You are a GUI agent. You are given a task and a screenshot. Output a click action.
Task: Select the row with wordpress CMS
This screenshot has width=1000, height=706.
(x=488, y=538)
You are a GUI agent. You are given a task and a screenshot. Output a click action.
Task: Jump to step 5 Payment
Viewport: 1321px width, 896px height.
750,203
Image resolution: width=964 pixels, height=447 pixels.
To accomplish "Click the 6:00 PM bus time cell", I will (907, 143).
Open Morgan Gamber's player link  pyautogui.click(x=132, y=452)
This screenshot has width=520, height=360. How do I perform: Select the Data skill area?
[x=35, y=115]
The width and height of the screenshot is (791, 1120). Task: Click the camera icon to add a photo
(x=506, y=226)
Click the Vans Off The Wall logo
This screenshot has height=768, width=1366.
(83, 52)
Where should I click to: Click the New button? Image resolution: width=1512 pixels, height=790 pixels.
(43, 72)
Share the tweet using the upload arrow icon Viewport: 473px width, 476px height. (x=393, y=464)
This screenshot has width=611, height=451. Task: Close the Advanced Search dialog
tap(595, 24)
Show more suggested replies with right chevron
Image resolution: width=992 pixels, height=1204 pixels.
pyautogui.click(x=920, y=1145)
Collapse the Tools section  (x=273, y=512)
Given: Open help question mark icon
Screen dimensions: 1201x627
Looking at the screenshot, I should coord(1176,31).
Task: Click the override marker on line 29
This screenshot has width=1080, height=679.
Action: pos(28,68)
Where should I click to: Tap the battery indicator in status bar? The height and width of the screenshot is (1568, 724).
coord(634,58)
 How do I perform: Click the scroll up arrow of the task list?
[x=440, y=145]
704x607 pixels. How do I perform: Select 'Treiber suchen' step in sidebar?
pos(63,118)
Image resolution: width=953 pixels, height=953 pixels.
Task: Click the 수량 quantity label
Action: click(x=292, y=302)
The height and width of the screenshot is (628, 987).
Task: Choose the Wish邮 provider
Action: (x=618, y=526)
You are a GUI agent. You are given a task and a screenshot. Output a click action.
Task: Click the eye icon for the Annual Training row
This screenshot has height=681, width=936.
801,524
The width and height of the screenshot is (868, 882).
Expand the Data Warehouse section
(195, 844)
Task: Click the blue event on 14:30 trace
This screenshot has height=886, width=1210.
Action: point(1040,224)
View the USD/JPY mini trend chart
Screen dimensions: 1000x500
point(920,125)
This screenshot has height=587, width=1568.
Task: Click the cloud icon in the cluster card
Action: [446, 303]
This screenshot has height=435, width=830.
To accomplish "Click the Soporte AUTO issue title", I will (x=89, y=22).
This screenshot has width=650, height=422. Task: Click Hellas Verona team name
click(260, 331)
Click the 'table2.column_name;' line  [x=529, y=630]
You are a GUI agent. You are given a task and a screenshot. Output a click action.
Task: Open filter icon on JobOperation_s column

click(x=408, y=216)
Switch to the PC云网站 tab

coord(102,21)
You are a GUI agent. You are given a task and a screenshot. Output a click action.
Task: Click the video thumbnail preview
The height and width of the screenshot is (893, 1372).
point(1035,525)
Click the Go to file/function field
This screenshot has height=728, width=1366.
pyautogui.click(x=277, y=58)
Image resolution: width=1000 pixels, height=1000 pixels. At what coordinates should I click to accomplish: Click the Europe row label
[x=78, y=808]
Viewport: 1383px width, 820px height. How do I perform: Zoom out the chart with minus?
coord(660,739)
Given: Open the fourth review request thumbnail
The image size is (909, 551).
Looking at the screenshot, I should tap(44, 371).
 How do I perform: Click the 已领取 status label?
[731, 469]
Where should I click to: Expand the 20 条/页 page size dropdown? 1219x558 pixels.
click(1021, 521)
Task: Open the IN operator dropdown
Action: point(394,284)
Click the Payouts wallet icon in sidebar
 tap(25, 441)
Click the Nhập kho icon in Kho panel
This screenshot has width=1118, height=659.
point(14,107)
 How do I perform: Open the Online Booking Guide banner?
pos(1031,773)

-- -- --

> **TASK STATEMENT**: In the entries above, identify every line with the string "thumbnail".

> **RESPONSE AREA**:
Task: Click the video thumbnail preview
Given: Open the fourth review request thumbnail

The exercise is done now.